But a master storyteller, they own the story. They're making sure that the right story gets delivered to the right audience, in a way that gets that audience to act (and I don't always mean purchase. We could be asking for other action to be taken.). It doesn't matter to this person if you're using network TV (still the best way to reach my Mom) or Twitter, it's using the best tool for the audience and the brand. And, usually it's using more then one tool, all working together to deliver the same brand message.

The truth is, some of the traditional agencies could be great in this role and maybe even some are. But from what I hear happening out there today, lots of agencies are still more worried about protecting their turf then they are about delivering the right solution to their clients. That's how agencies like Naked and Mother and BBH and Crispin and R/GA and others got the foothold that they've gotten and why today we'll see even more, new agencies stepping up to really become the master storytellers. Because you should be protecting your clients turf, not your own.

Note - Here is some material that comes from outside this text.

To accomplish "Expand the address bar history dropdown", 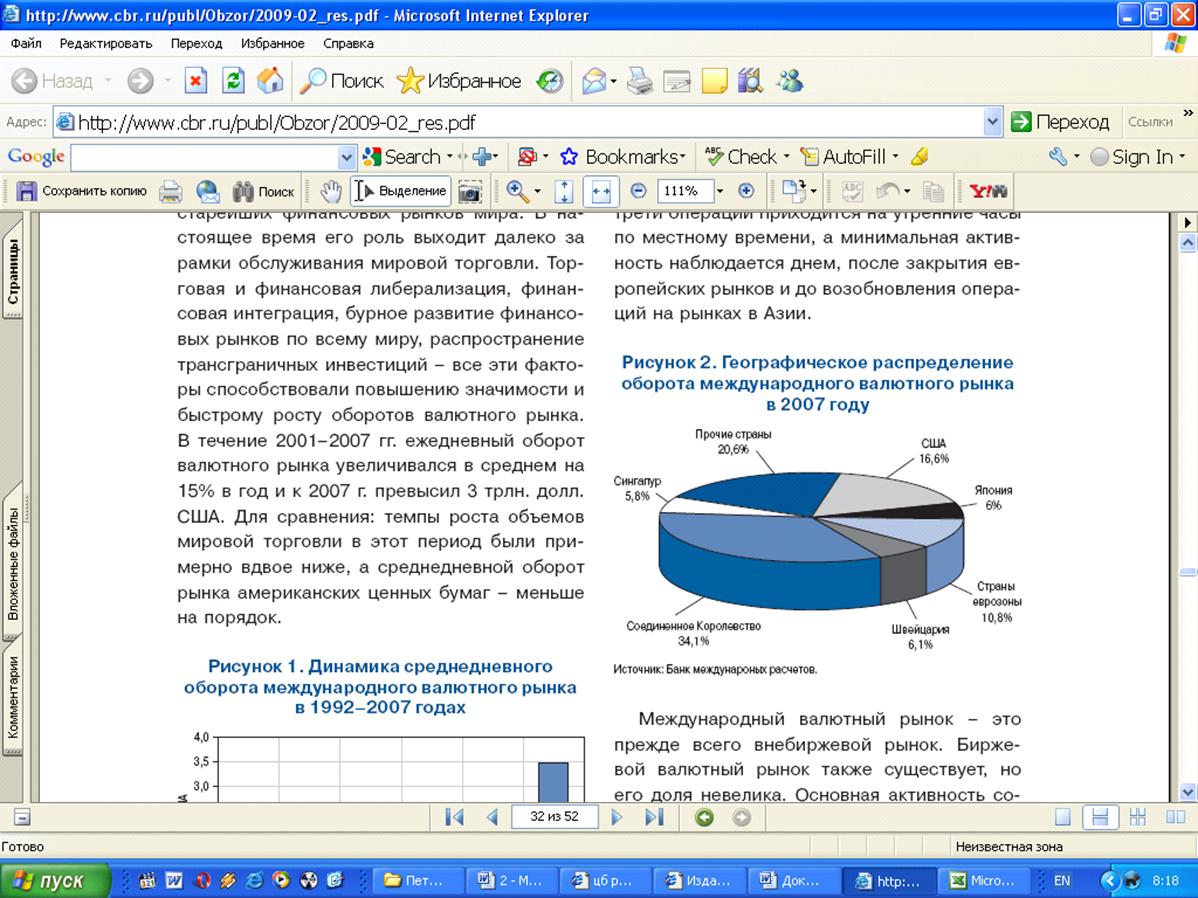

And yes, we're one of the companies that we hope you'll call if you're looking for help in this area!

Perhaps the solution is to return to the clichéd "integration" drawing board and figure out how to ensure that all three sides of the equation are equally represented around the table. In this scenario, there's a definite and defined role for an "integrator" -- an independent third party (internal or external) that is the generalist to the physical, digital and virtual specialist verticals, with less interest in ensuring success in any one world than in simply ensuring your success, period.

Who Owns Social Media?.

Experience Manifesto: Social Media.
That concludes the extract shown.